Kinnear's character's sexuality is treated as a nonissue, and he is shown to have the same human frailties as the straight characters in the film. It's also interesting to note that the character of Bishop was based in part on Brooks' long-time associate, Robert Moore, who succumbed to AIDS.
Brooks' gay-friendly work extends to television where he produced gay-friendly series including The Mary Tyler Moore Show, Taxi and The Simpsons.
Stephen Frears' gay-inclusiveness began with 1985's My Beautiful Laundrette, the tale of Londoners Omar (Gordon Warnecke) and Johnny (Daniel Day-Lewis), school chums who start a love affair and attempt to give a run-down laundrette a makeover in the process.

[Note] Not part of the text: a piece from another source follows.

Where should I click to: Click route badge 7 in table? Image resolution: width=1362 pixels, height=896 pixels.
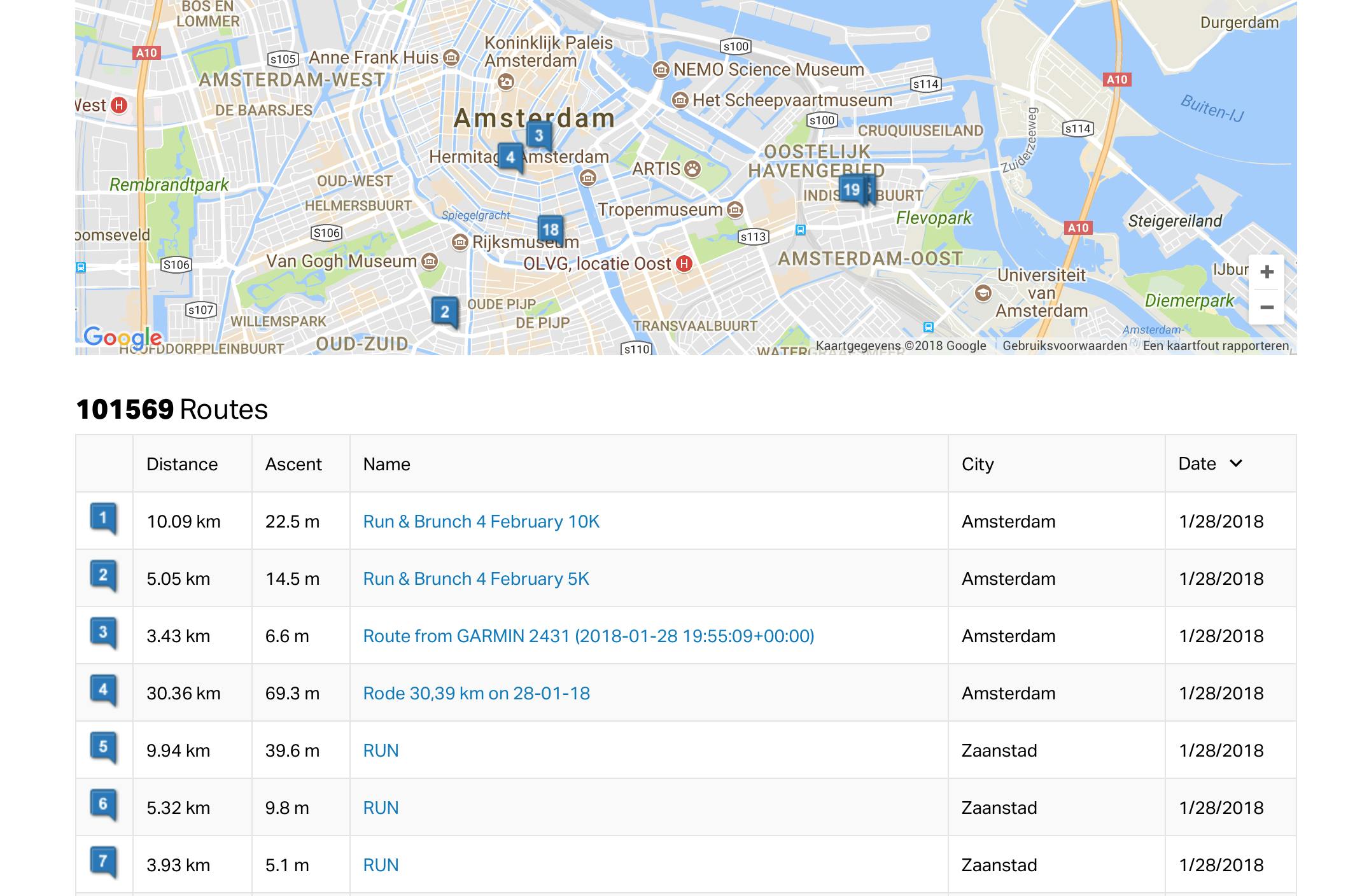tap(103, 862)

Frears continued his gay-themed streak with 1987's Prick Up Your Ears, starring Gary Oldman as real-life playwright Joe Orton and Alfred Molina as his lover, Kenneth Halliwell. Frears also directed the gay-friendly movie Mrs. Henderson Presents (which featured a gay supporting character), as well as gay favorites Dangerous Liaisons and The Queen.
Irish-born filmmaker Neil Jordan's The Crying Game was the most talked-about film of 1992 thanks to the surprise revelation of Jaye Davidson's well-concealed "secret." But throughout his career, Jordan has gone to great lengths to incorporate a wide variety of gay subject matter into his films.
In 1994 he brought Anne Rice's novel Interview With the Vampire to the screen after it languished in Hollywood purgatory for many years, in part due to its homoerotic nature. At one point, in order to skirt the homosexual leanings of its two main characters, there was talk of casting Cher in the role of Louis. Instead, Brad Pitt was cast in the part, and Jordan presented the vampire Lestat's (Tom Cruise) seduction of Louis into the world of the undead with an artful direction that did not shy away from the fact that the two male characters were the epitome of an old married couple. And although Louis' relationship with Armand (Antonio Banderas) was abbreviated for the film, it was clear that the two men were drawn to one another.
In 2005's Breakfast on Pluto, Jordan chronicled the adventures of Patrick "Kitten" Braden (Cillian Murphy), a small-town boy who leaves his stifling existence in Ireland for the bright lights, big city allure of London to reinvent himself as a renowned transvestite cabaret singer and IRA terrorist .
Ang Lee often infuses his films with a gay sense and sensibility (much like the 1995 costume drama of the same name he directed). And then of course there are the two groundbreaking films in his canon that actually address gay characters and story lines head-on.
The Wedding Banquet (1993) is about a Taiwanese man who marries a woman in order to obtain his green card. But, there's a catch — well, two really: He's gay and is happily partnered. Add in two wedding-hungry parents, and the stage is set for what ultimately becomes a touching dramedy about love and familial acceptance that marked one of the first mainstream gay films not filled with angst and tragedy. In fact, at the movie's first showing in New York before a gay audience, Lee was said to be petrified that the crowd would be angry because the movie was so lighthearted.
Twelve years, later Lee struck Best Director Oscar gold for Brokeback Mountain, a powerful love story between two outwardly straight ranch hands. Lee's achievement was doubly notable as he (along with writers Larry McMurtry and Diana Ossana) successfully translated E. Annie Proulx's short story into a moving epic that became a cultural sensation.